En effet, une telle situation s’est avérée dommageable pour une société de distribution d’un médicament qui s’était accordée avec une société titulaire de la propriété intellectuelle sur une molécule sur les objectifs à atteindre au sein d’un contrat cadre.
En revanche, des dispositions divergentes avaient été prises dans des contrats d’application, et notamment des contrats de service dont les critères de réalisation des objectifs n’étaient pas déterminés en cohérence avec le contrat cadre.
Les raisons de l’échec de certaines joint-venture
La principale et la plus fréquente raison semble être un défaut de communication efficace entre les parties prenantes.
- lorsque les objectifs ne sont pas précisément prévus par écrit mais seulement basés sur ce que les parties pensent avoir compris de leurs engagements. Les risques sont alors multipliés.
- lorsque les attentes des parties impliquées ne sont pas alignées au tout début du partenariat. Et qu’elles divergent au cours de la vie de la Joint Venture.
- lorsque l’une des parties s’interroge sur le point de savoir si elle a toujours besoin d’un partenaire. Et quel est son avantage financier à rester dans le partenariat.
Ce type de situation surgit notamment lorsque les premières difficultés ont été dépassées: le business se déroule de manière satisfaisante et le partenaire étranger a le sentiment de maîtriser toutes les spécificités du pays dans lequel ont été investis les efforts.
D’autres raisons peuvent enfin venir des cultures différentes des parties prenantes. Elles se traduisent le plus souvent dans des différences de rémunération et de programme d’intéressement aux bénéfices.
Transformer les risques de la joint venture en opportunité de croissance
En tout état de cause et indépendamment de la solidité du business model, la question de l’interculturel est majeure.
Non pris en considération, ou de manière superficielle, l’interculturel peut conduire à des situations fortement dommageables. Considéré dès le départ comme une opportunité, il peut être utilement transformé en levier de valeur et de croissance.
Quelle vision pour la Joint Venture ?
« Point de vent favorable pour celui qui ne sait où il veut aller ». Voir au delà des objectifs financiers et matériels immédiat est un enjeu stratégique. La JV est un moyen d’aller vers une fin. Celle ci devra être identifiée comme le but qui dépasse la somme des objectifs pris individuellement et comme le phare qui sert le collectif et donne du sens à l’action de chacun.

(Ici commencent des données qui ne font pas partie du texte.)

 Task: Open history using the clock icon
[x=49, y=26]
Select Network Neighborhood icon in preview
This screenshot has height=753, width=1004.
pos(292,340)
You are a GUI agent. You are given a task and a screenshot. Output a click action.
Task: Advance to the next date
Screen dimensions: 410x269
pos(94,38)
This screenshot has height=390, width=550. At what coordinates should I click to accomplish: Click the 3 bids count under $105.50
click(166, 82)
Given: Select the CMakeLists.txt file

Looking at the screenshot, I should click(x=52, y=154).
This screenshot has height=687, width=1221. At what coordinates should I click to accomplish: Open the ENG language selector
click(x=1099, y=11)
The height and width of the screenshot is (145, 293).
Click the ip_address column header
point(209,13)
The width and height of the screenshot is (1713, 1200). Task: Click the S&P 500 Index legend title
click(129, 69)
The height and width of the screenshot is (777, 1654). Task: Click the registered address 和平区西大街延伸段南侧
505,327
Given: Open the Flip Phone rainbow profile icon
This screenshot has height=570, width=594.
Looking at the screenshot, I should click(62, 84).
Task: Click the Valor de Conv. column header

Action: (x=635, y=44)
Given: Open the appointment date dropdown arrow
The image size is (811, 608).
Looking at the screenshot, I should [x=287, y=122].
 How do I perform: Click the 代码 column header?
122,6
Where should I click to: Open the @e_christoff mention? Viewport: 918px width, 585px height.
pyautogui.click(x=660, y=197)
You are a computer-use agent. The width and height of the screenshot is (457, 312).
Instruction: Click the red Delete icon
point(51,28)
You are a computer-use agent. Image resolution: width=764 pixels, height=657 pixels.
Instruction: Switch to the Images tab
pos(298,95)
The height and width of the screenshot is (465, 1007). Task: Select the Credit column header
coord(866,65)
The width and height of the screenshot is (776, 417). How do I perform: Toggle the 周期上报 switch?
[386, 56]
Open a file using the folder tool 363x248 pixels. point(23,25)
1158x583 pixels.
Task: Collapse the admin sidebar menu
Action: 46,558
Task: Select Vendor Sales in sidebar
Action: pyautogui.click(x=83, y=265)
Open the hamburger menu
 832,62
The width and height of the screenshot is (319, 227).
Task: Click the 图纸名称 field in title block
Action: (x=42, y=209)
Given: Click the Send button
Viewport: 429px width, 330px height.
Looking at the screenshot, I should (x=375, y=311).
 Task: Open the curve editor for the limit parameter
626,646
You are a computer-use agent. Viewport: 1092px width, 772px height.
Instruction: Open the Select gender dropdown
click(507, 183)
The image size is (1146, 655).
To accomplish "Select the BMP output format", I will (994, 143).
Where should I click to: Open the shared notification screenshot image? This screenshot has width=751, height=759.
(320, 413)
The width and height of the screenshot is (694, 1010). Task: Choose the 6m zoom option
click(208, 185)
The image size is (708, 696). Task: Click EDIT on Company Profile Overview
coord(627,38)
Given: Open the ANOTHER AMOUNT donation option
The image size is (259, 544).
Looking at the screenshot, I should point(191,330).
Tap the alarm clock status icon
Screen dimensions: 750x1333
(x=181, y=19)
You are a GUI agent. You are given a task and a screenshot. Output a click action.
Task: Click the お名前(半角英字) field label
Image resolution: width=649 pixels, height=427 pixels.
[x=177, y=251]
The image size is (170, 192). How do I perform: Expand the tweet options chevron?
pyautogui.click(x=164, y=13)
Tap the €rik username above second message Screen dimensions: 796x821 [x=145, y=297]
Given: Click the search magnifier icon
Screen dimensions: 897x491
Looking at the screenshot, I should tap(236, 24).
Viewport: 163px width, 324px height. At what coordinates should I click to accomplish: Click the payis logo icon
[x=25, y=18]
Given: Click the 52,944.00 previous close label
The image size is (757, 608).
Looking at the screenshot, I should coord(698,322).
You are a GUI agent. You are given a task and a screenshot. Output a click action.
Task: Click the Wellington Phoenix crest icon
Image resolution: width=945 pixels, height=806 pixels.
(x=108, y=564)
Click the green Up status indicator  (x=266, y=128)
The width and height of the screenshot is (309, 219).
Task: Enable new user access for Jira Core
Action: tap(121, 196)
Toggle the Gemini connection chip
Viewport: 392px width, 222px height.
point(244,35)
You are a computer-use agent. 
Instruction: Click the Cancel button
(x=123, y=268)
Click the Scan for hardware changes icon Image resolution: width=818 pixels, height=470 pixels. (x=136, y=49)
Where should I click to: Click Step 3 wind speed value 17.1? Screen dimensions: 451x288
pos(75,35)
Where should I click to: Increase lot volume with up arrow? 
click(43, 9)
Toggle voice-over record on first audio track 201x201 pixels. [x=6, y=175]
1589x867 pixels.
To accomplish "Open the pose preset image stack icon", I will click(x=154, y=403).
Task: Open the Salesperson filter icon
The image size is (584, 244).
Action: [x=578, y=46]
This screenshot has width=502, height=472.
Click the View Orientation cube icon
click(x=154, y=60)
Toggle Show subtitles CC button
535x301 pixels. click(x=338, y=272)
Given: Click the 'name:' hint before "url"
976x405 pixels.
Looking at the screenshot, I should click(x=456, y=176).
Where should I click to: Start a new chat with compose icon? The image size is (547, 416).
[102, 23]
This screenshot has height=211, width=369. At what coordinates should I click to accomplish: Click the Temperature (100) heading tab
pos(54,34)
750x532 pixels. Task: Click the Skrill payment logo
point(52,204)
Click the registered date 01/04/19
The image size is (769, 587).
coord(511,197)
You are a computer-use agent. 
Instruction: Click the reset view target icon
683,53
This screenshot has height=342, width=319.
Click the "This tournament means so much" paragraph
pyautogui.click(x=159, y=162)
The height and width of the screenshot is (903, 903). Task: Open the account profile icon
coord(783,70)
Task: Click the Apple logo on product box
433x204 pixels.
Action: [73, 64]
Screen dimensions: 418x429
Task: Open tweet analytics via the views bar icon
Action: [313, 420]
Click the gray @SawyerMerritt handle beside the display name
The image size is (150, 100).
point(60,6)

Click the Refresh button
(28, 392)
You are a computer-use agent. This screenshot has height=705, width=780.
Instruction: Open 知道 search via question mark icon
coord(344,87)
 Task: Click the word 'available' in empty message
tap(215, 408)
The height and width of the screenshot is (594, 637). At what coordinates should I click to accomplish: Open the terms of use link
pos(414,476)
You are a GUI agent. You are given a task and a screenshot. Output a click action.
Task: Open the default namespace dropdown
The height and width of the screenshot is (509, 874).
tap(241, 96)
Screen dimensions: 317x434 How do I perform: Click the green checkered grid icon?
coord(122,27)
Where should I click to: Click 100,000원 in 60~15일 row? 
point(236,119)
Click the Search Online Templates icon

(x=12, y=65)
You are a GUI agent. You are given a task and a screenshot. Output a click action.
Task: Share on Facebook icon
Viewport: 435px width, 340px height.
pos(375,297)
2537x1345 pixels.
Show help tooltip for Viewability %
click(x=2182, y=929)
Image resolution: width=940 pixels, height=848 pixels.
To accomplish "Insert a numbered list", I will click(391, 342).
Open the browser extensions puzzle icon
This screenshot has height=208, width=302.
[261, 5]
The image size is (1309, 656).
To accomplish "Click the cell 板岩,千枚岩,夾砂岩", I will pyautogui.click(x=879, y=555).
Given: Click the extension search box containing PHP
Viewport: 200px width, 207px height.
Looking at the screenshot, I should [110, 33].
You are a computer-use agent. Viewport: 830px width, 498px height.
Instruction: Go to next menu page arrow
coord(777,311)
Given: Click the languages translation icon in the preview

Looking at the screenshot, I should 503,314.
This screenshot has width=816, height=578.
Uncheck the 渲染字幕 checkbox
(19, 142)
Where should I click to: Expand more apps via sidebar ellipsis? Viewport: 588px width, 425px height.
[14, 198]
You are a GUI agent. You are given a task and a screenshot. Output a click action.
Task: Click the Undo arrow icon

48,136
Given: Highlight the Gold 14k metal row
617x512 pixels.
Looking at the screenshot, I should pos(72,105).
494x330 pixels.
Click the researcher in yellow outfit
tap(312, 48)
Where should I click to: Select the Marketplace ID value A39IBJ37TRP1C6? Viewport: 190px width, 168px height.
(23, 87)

Les dirigeants doivent aussi être vigilants sur l’équilibre systémique de chaque entité dans le partenariat. Une Joint Venture créé un changement dans les systèmes respectifs pour créer un nouveau système dont les forces en présence devront s’ajuster au fil du temps. Le changement ne se décrète pas, il s’accompagne car c’est un processus. Par exemple, il faut être vigilant au fait que si les managers qui conduisent les affaires ne sont pas satisfaits de leur statut, notamment du fait d’une culture corporate différente et/ou au niveau rémunération. Cela peut s’avérer comme un point d’achoppement sur le long terme.
Communiquer, communiquer, communiquer
Enfin, le processus de décision est un sujet brûlant. Dans l’hypothèse où il n’y a pas d’accord clair sur la manière de décider au sein de la JV, les graines de la discorde sont semées. En effet, les hypothèses où les managers en charge de la conduite du partenariat n’ont pas de réelle responsabilité, ont souvent un impact négatif sur la motivation des parties concernées. Devant sans cesse aller chercher et obtenir réassurance auprès de leurs associés respectifs même pour des investissements minimaux, ceci aura . Le développement positif de la joint venture sur le long terme pourra en être gravement affecté.
Là aussi, ignoré, ou évoqué de manière purement formelle sans réel travail de fond, le processus de décision peut conduire à des situations bloquantes et/ou conflictuelles. Considéré dès le départ comme une chance, il peut être utilement transformé en levier de valeur et de confiance.